The most efficient way would be just to iterate over the string until you find a non-digit character. If there are any non-digit characters, you can consider the string not a number.

bool is_number(const std::string& s)

{

std::string::const_iterator it = s.begin();

while (it != s.end() && std::isdigit(*it)) ++it;

return !s.empty() && it == s.end();

}

Or if you want to do it the C++11 way:

bool is_number(const std::string& s)

{

return !s.empty() && std::find_if(s.begin(),

s.end(), [](unsigned char c) { return !std::isdigit(c); }) == s.end();

}

As pointed out in the comments below, this only works for positive integers. If you need to detect negative integers or fractions, you should go with a more robust library-based solution. Although, adding support for negative integers is pretty trivial.

Why reinvent the wheel?
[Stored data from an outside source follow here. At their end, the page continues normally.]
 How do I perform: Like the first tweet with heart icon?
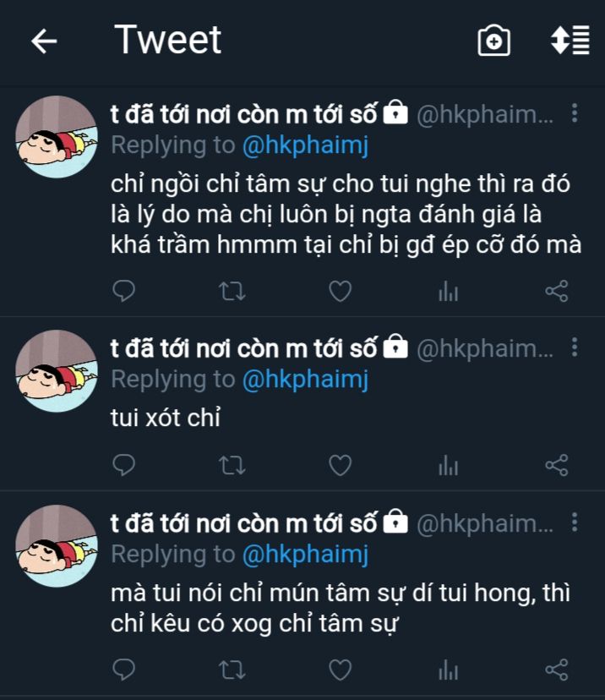340,291
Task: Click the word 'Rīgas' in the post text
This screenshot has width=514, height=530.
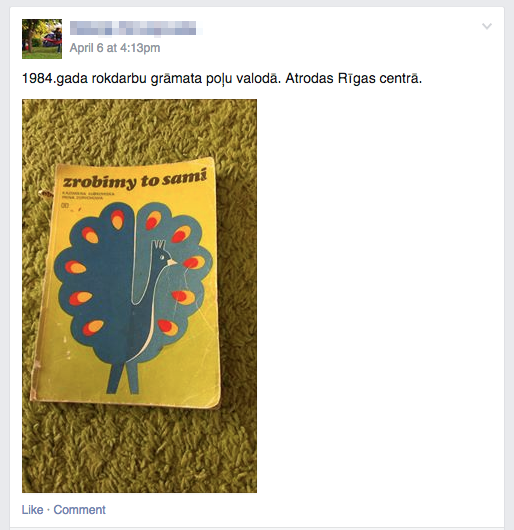Action: (357, 78)
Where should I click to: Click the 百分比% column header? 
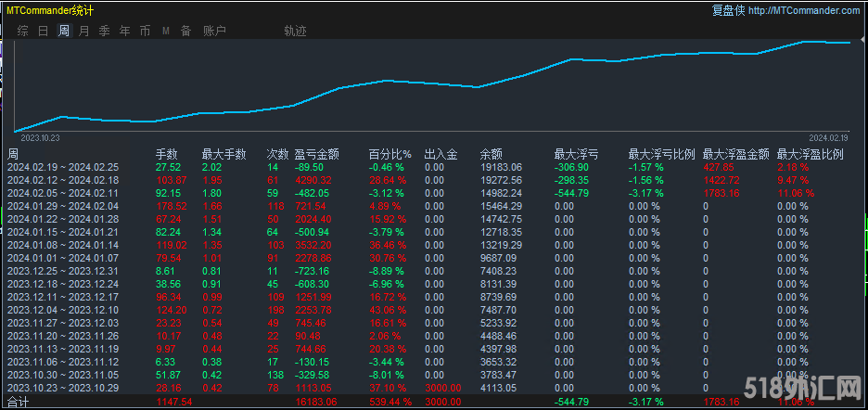389,154
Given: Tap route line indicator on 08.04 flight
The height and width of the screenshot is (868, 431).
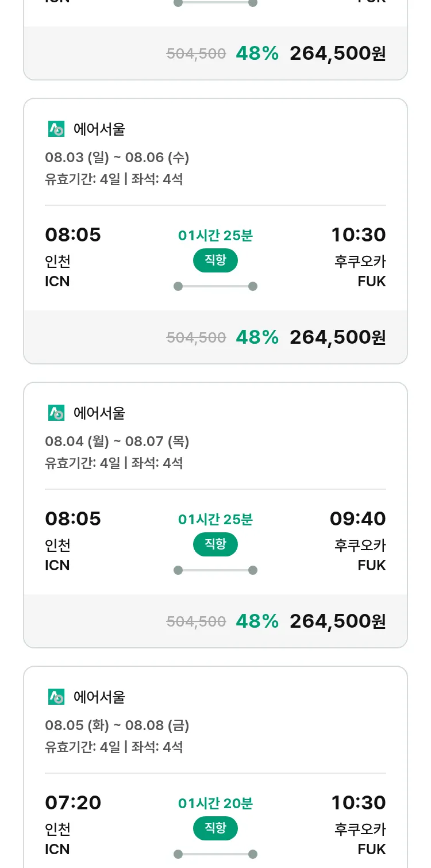Looking at the screenshot, I should click(215, 570).
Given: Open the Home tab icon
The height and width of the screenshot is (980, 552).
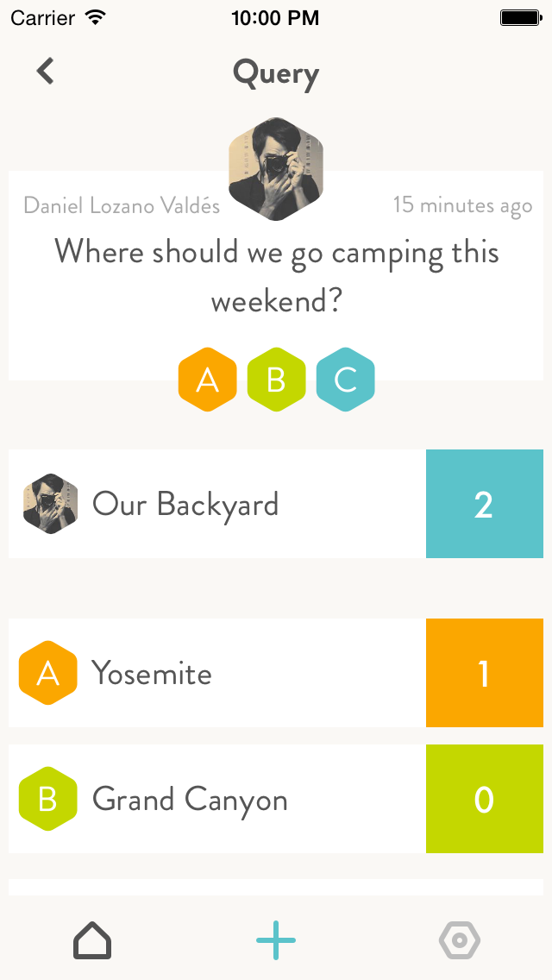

The C standard library (available in C++ as well) has a function that does exactly this:

char* p;

long converted = strtol(s, &p, 10);

if (*p) {

// conversion failed because the input wasn’t a number

}

else {

// use converted

}

If you want to handle fractions or scientific notation, go with strtod instead (you’ll get a double result).

If you want to allow hexadecimal and octal constants in C/C++ style (“0xABC”), then make the last parameter 0 instead.

Your function then can be written as

bool isParam(string line)

{

char* p;

strtol(line.c_str(), &p, 10);

return *p == 0;

}